* _GOAL OF THE EXERCISE_:
Would you set down all of the entries below exactly as they stand?

==*==

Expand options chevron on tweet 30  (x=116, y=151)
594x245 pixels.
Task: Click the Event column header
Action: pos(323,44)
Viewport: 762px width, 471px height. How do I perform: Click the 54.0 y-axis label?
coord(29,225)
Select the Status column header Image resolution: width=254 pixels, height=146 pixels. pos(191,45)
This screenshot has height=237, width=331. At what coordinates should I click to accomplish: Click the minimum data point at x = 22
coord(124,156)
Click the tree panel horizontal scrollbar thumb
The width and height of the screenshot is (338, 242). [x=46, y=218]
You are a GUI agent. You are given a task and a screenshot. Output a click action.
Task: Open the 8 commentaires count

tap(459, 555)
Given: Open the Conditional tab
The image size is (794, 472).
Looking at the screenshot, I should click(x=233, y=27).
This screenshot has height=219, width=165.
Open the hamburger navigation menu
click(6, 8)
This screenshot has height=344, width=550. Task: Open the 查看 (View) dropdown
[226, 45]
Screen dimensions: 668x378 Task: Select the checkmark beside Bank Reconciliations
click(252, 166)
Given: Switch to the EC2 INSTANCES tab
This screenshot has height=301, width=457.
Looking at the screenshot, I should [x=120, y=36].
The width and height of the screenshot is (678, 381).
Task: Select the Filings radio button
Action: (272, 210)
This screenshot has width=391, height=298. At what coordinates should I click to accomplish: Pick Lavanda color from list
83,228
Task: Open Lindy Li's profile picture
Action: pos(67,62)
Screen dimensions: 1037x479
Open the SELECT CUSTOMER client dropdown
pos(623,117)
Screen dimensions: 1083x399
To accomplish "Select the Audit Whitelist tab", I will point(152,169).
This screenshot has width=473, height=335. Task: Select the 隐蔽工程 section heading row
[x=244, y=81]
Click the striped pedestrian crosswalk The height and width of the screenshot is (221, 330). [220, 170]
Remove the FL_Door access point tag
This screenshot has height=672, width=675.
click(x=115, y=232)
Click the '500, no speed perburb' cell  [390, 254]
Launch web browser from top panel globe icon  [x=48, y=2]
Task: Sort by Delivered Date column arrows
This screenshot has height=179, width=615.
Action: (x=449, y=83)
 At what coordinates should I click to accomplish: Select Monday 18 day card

==*==

* _PROBLEM SOLUTION_:
Expand options chevron on tweet 30  (x=116, y=151)
594x245 pixels.
Task: Click the Event column header
Action: pos(323,44)
Viewport: 762px width, 471px height. How do I perform: Click the 54.0 y-axis label?
coord(29,225)
Select the Status column header Image resolution: width=254 pixels, height=146 pixels. pos(191,45)
This screenshot has height=237, width=331. At what coordinates should I click to accomplish: Click the minimum data point at x = 22
coord(124,156)
Click the tree panel horizontal scrollbar thumb
The width and height of the screenshot is (338, 242). [x=46, y=218]
You are a GUI agent. You are given a task and a screenshot. Output a click action.
Task: Open the 8 commentaires count

tap(459, 555)
Given: Open the Conditional tab
The image size is (794, 472).
Looking at the screenshot, I should click(x=233, y=27).
This screenshot has height=219, width=165.
Open the hamburger navigation menu
click(6, 8)
This screenshot has height=344, width=550. Task: Open the 查看 (View) dropdown
[226, 45]
Screen dimensions: 668x378 Task: Select the checkmark beside Bank Reconciliations
click(252, 166)
Given: Switch to the EC2 INSTANCES tab
This screenshot has height=301, width=457.
Looking at the screenshot, I should [x=120, y=36].
The width and height of the screenshot is (678, 381).
Task: Select the Filings radio button
Action: (272, 210)
This screenshot has width=391, height=298. At what coordinates should I click to accomplish: Pick Lavanda color from list
83,228
Task: Open Lindy Li's profile picture
Action: pos(67,62)
Screen dimensions: 1037x479
Open the SELECT CUSTOMER client dropdown
pos(623,117)
Screen dimensions: 1083x399
To accomplish "Select the Audit Whitelist tab", I will point(152,169).
This screenshot has width=473, height=335. Task: Select the 隐蔽工程 section heading row
[x=244, y=81]
Click the striped pedestrian crosswalk The height and width of the screenshot is (221, 330). [220, 170]
Remove the FL_Door access point tag
This screenshot has height=672, width=675.
click(x=115, y=232)
Click the '500, no speed perburb' cell  [390, 254]
Launch web browser from top panel globe icon  [x=48, y=2]
Task: Sort by Delivered Date column arrows
This screenshot has height=179, width=615.
Action: (x=449, y=83)
 At what coordinates should I click to accomplish: Select Monday 18 day card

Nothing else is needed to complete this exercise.